-- DATA EXTRACT follows --

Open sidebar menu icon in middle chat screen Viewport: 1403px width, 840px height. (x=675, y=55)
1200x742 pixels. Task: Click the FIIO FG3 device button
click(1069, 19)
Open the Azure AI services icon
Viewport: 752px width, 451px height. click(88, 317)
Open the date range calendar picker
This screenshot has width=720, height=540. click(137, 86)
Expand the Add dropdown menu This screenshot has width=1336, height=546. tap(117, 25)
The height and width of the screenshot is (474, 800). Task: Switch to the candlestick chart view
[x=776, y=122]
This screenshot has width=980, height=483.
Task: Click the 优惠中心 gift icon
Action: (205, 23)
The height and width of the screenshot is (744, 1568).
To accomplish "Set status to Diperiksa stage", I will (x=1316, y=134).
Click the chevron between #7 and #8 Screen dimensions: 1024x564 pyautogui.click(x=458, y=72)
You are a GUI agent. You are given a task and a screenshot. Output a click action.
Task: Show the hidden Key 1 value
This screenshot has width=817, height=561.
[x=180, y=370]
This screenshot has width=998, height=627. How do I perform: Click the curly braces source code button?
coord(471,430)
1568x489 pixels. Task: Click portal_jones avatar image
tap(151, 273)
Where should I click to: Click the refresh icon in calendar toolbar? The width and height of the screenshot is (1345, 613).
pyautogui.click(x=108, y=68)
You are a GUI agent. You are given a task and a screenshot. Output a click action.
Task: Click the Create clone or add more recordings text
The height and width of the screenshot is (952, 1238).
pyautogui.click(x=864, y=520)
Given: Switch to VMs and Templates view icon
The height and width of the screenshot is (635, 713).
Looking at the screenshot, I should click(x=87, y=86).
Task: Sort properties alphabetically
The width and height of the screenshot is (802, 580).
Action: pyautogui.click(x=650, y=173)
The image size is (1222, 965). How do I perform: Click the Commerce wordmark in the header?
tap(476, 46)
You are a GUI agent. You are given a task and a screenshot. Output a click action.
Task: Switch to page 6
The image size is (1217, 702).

-- DATA EXTRACT concluded --

▸ DIRECTIONS: Output the line containing "The height and width of the screenshot is (744, 1568)." and each line after it through the close of the entries, unchanged and with no other lines.

▸ FINISHED TASK:
The height and width of the screenshot is (744, 1568).
To accomplish "Set status to Diperiksa stage", I will (x=1316, y=134).
Click the chevron between #7 and #8 Screen dimensions: 1024x564 pyautogui.click(x=458, y=72)
You are a GUI agent. You are given a task and a screenshot. Output a click action.
Task: Show the hidden Key 1 value
This screenshot has width=817, height=561.
[x=180, y=370]
This screenshot has width=998, height=627. How do I perform: Click the curly braces source code button?
coord(471,430)
1568x489 pixels. Task: Click portal_jones avatar image
tap(151, 273)
Where should I click to: Click the refresh icon in calendar toolbar? The width and height of the screenshot is (1345, 613).
pyautogui.click(x=108, y=68)
You are a GUI agent. You are given a task and a screenshot. Output a click action.
Task: Click the Create clone or add more recordings text
The height and width of the screenshot is (952, 1238).
pyautogui.click(x=864, y=520)
Given: Switch to VMs and Templates view icon
The height and width of the screenshot is (635, 713).
Looking at the screenshot, I should click(x=87, y=86).
Task: Sort properties alphabetically
The width and height of the screenshot is (802, 580).
Action: pyautogui.click(x=650, y=173)
The image size is (1222, 965). How do I perform: Click the Commerce wordmark in the header?
tap(476, 46)
You are a GUI agent. You are given a task and a screenshot. Output a click action.
Task: Switch to page 6
The image size is (1217, 702).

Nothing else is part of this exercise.